Take your pick, but regardless of title, today is the last day for many who participate in Lent to eat all things sweet.
In the UK, there is a much-loved tradition of making and eating pancakes on Shrove Tuesday, which falls between February 2 and March 9 each year, depending on the date for Easter. In 2009, Shrove Tuesday falls on 24 February. Shrove Tuesday ('shrove' stems from old English word 'shrive', meaning 'confess all sins') is the day before Lent.
According to Christian beliefs, Lent commemorates Jesus' 40 days in the wilderness, and observant Christians mark this period by fasting. So Shrove Tuesday was cleverly invented to use up the ingredients that were given up for Lent - milk, butter and, particularly, eggs - which may not be eaten again until Easter.In other parts of the world, Shrove Tuesday is marked by quite different celebrations.

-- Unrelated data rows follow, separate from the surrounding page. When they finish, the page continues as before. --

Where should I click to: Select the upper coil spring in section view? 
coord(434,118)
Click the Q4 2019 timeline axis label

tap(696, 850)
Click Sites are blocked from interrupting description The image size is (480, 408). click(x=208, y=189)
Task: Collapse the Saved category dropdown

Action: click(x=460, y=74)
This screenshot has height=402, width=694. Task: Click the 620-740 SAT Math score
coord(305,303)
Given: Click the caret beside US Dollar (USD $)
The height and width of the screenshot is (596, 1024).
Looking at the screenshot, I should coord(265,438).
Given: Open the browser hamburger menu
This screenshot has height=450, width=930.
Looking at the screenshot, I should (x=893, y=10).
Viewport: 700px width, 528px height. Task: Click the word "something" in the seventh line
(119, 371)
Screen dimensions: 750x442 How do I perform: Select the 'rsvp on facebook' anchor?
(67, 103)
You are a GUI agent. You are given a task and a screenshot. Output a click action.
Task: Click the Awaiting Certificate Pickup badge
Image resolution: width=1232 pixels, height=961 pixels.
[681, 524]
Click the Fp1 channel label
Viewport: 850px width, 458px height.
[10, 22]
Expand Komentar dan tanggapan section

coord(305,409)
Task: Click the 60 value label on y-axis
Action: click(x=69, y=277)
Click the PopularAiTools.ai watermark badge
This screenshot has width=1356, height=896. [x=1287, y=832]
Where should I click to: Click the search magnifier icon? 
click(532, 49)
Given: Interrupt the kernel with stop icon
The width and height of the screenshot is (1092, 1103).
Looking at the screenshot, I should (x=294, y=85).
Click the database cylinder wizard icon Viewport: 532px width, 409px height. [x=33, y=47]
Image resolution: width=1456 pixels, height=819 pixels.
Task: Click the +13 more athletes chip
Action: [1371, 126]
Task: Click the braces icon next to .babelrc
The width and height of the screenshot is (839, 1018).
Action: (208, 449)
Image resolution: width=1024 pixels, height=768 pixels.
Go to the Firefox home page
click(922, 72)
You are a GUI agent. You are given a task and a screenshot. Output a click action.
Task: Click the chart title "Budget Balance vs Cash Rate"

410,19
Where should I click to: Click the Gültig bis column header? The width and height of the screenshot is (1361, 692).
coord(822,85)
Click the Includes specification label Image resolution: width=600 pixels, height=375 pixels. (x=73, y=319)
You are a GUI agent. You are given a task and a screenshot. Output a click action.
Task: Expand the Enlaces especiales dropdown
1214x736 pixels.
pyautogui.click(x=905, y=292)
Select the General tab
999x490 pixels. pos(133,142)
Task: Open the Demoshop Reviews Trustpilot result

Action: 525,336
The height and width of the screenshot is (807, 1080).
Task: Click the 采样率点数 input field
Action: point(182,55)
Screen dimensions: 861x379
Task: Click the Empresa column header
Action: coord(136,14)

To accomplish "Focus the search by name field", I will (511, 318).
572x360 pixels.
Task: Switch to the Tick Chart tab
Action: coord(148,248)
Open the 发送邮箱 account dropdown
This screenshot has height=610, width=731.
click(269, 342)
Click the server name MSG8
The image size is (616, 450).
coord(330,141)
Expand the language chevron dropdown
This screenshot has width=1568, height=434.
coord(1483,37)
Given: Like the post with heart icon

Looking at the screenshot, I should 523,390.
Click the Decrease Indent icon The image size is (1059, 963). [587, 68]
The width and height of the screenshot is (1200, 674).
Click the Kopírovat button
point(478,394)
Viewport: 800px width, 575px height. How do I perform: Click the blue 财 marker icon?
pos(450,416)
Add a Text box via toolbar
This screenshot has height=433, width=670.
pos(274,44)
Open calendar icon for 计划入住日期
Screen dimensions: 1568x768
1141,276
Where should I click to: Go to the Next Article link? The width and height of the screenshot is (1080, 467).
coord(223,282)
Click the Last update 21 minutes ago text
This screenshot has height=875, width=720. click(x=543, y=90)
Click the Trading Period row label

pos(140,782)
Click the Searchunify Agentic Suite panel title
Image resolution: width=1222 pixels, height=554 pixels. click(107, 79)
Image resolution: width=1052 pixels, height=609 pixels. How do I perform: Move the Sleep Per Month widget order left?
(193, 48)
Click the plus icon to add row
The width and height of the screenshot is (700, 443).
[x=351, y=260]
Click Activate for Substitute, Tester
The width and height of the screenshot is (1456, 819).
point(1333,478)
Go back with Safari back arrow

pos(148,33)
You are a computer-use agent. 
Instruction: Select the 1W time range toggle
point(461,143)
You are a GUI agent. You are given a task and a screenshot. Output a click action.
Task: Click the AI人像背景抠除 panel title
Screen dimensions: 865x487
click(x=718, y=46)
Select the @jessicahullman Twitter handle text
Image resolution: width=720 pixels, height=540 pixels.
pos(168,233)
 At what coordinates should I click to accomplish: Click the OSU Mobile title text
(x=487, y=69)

In New Orleans, for example, it's celebrated with the Mardi Gras, and in Rio de Janeiro with the equally raucous carnival.
Other old customs include the annual pancake grease at London's Westminster school (schoolboys fighting for pancakes in return for a monetary reward); Mischief Night (breaking into people's houses in disguise and demanding pancakes); Lent Crocking or Lensharding (throwing old crockery at people's doors and asking for pancakes to be tossed back), and shroving - a visiting custom in which children sang or recited poetry in exchange for food or money.
Granted, I would rather be in Rio de Janeiro or New Orleans to celebrate this last day of sugary indulgence, but as it be, I am stuck in chilly NYC getting ready for an evening of clarinet and saxophone lessons to be taught. Nevertheless, I helped myself to huge stack of yummy pancakes for breakfast and will find ways of snacking all day on all the devlishly delicious forbidden sweets of the next 40 days and nights!